Furthermore, the quantity of natural pesticides that humans ingest daily is many orders of magnitude greater than the amount of synthetic pesticides:
Concentrations of natural pesticides in plants are usually measured in parts per thousand or million rather than parts per billion, the usual concentration of synthetic pesticide residues or of water pollutants. We estimate that humans ingest roughly 5000 to 10,000 different natural pesticides and their breakdown products.
The natural pesticides that are known to cause cancer are present in the most common foods ingested too.
…the 27 natural pesticides that are rodent carcinogens are present in the following foods: anise, apple, apricot, banana, basil, broccoli, brussels sprouts, cabbage, cantaloupe, caraway, carrot, cauliflower, celery, cherries, cinnamon, cloves, cocoa, coffee, collard greens, comfrey herb tea, currants, dill, eggplant, endive, fennel, grapefruit juice, grapes, guava, honey, honeydew melon, horseradish, kale, lentils, lettuce, mango, mushrooms, mustard, nutmeg, orange juice, parsley, parsnip, peach, pear, peas, black pepper, pineapple, plum, potato, radish, raspberries, rosemary, sesame seeds, tarragon, tea, tomato, and turnip. Thus, it is probable that almost every fruit and vegetable in the supermarket contains natural
plant pesticides that are rodent carcinogens.

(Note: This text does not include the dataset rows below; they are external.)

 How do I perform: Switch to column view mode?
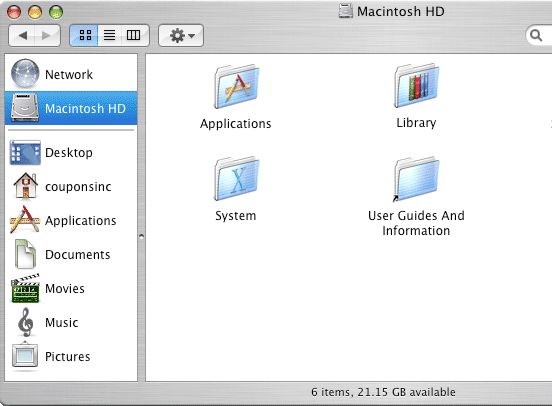point(135,35)
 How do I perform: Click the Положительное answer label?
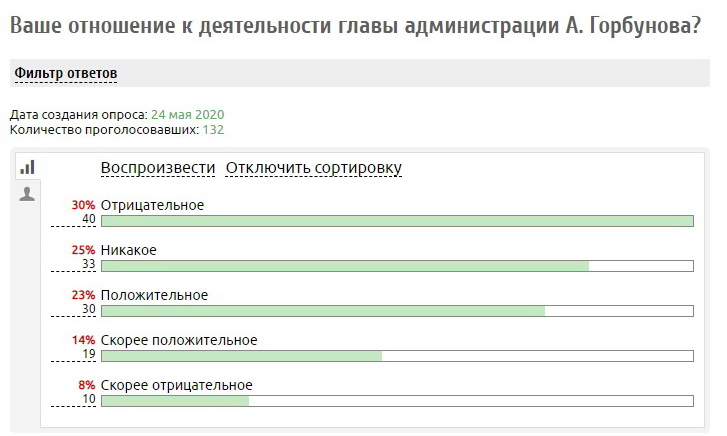click(154, 295)
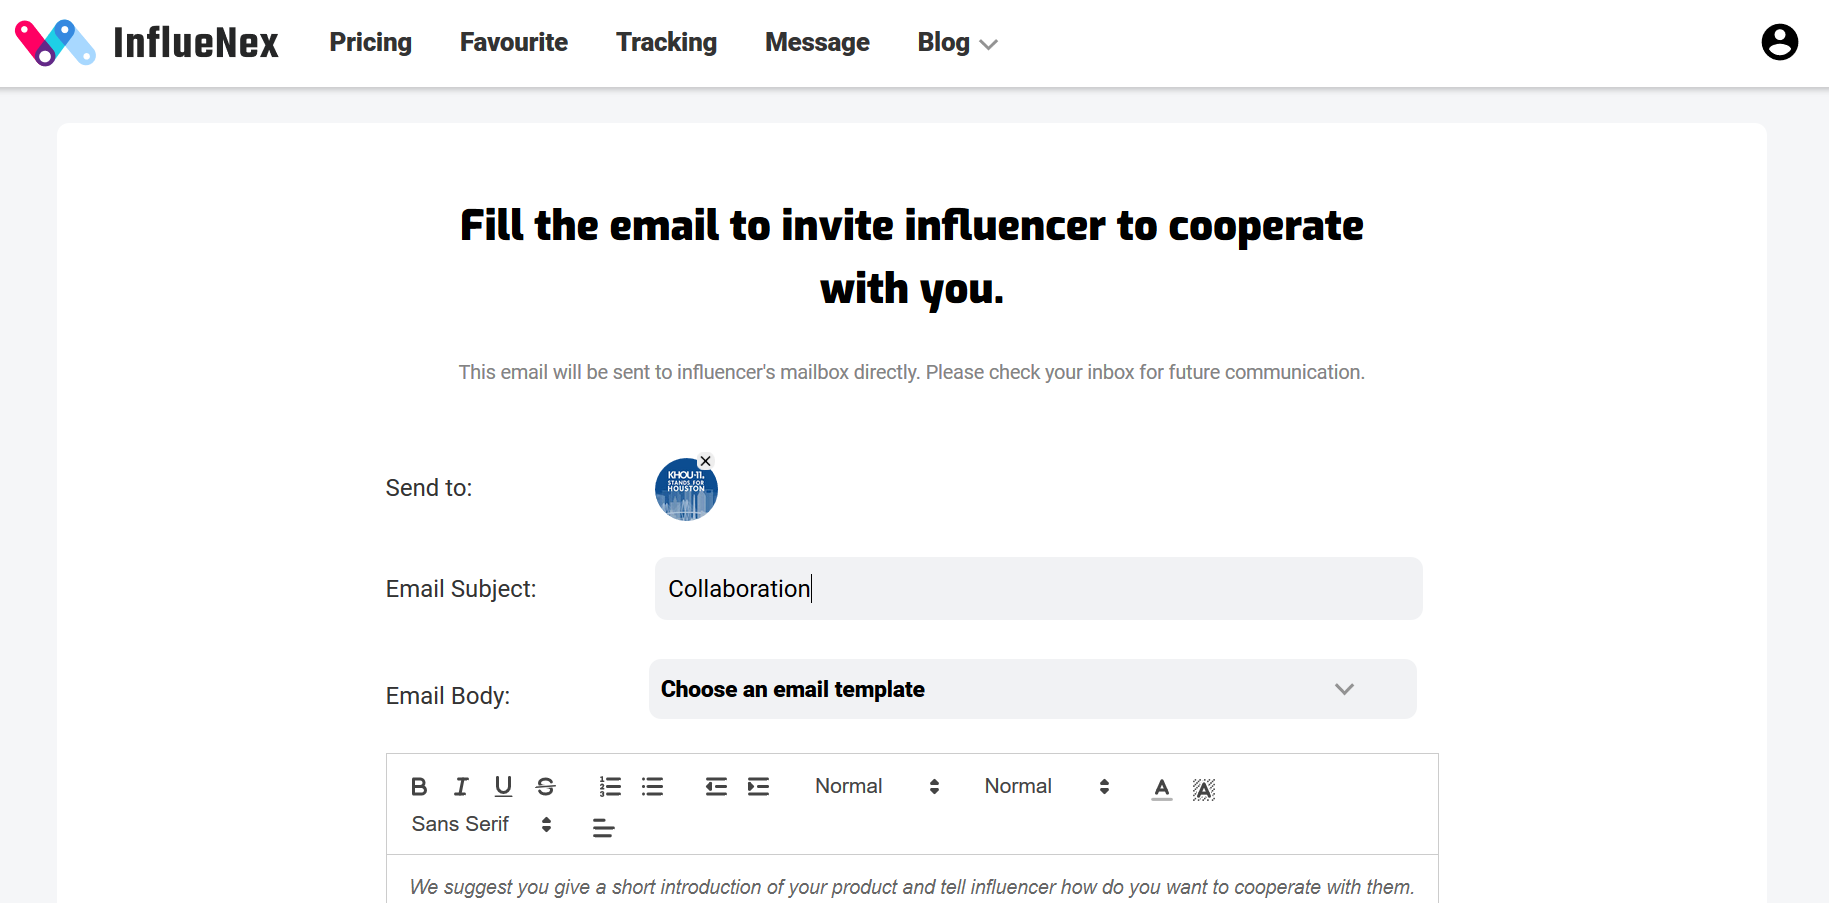Insert a numbered list
Image resolution: width=1829 pixels, height=903 pixels.
click(610, 787)
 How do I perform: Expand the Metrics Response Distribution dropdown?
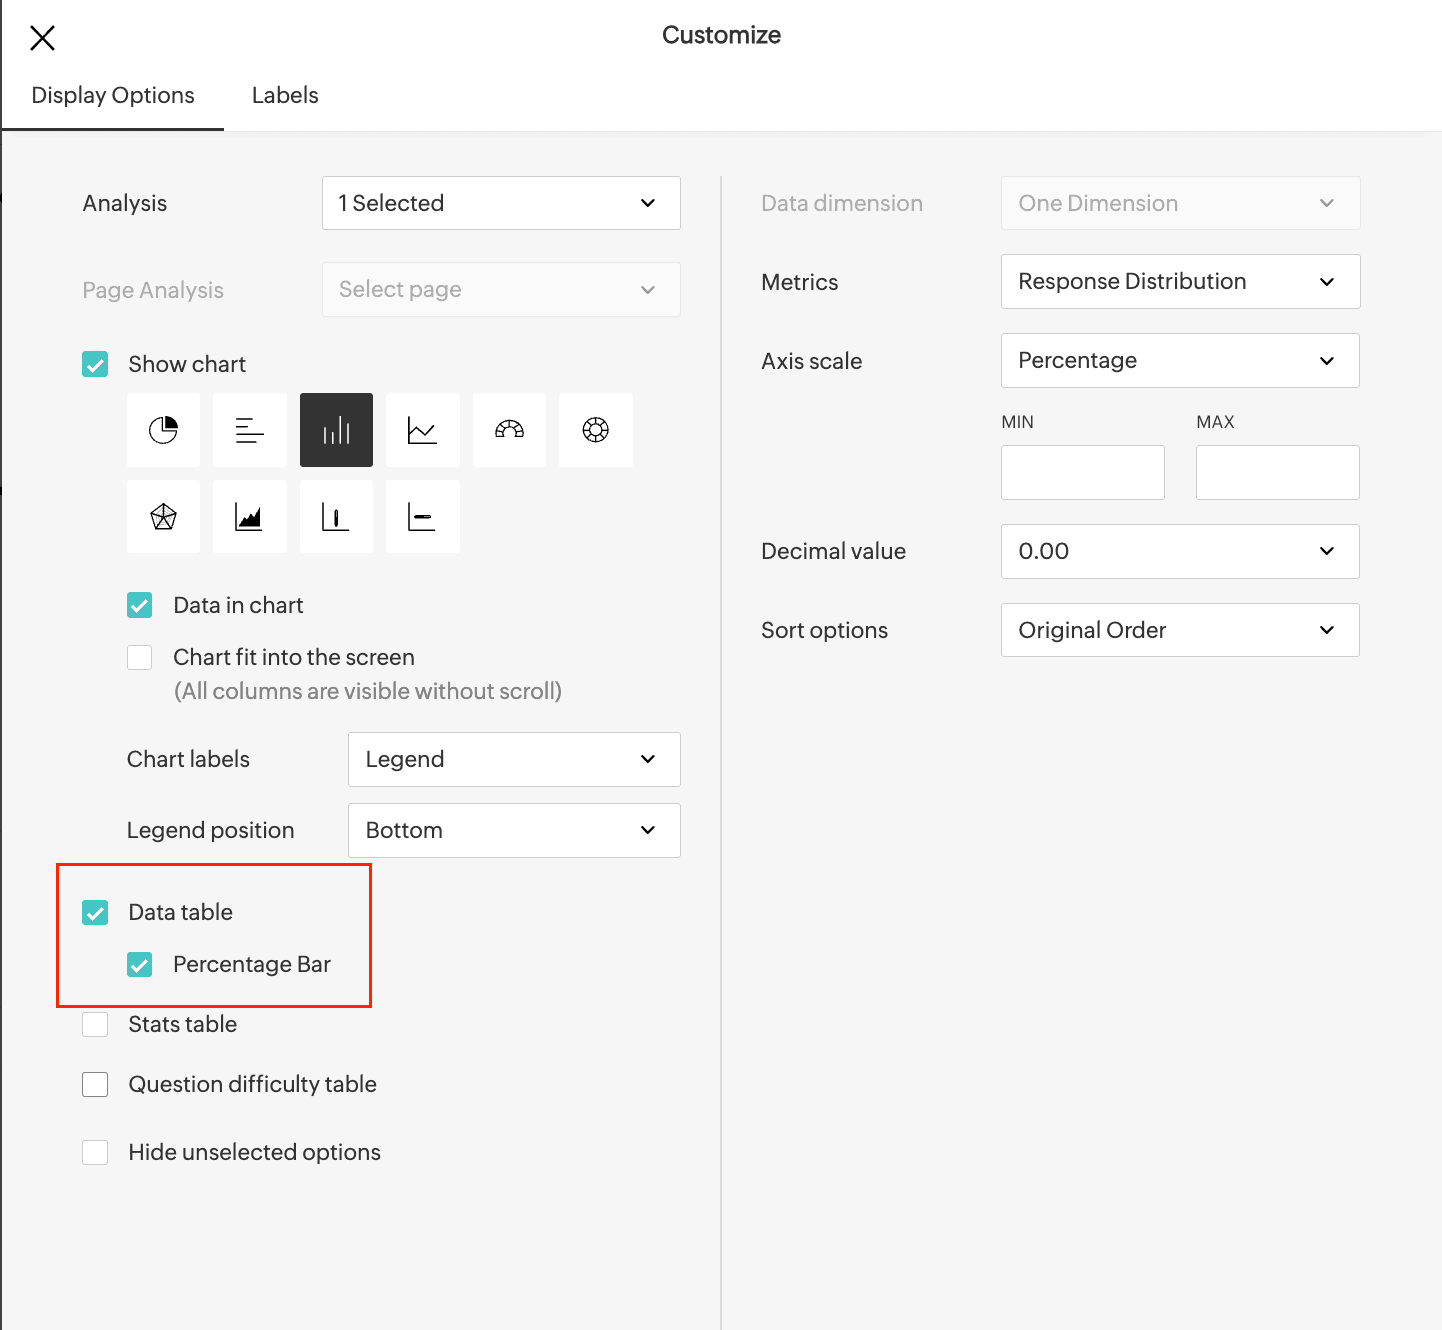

The levels of these 27 rodent carcinogens in the above plants are commonly thousands of times higher than the levels of synthetic pesticides.
Science, real actual science, shows that virtually every plant food we eat contains large amounts of natural pesticides, some of which are known to cause cancer in lab animals.
The conclusion must be that organic food is a waste of money, and to the extent that some people and corporations profit from the ignorance of the public, and even feed that ignorance, a scam.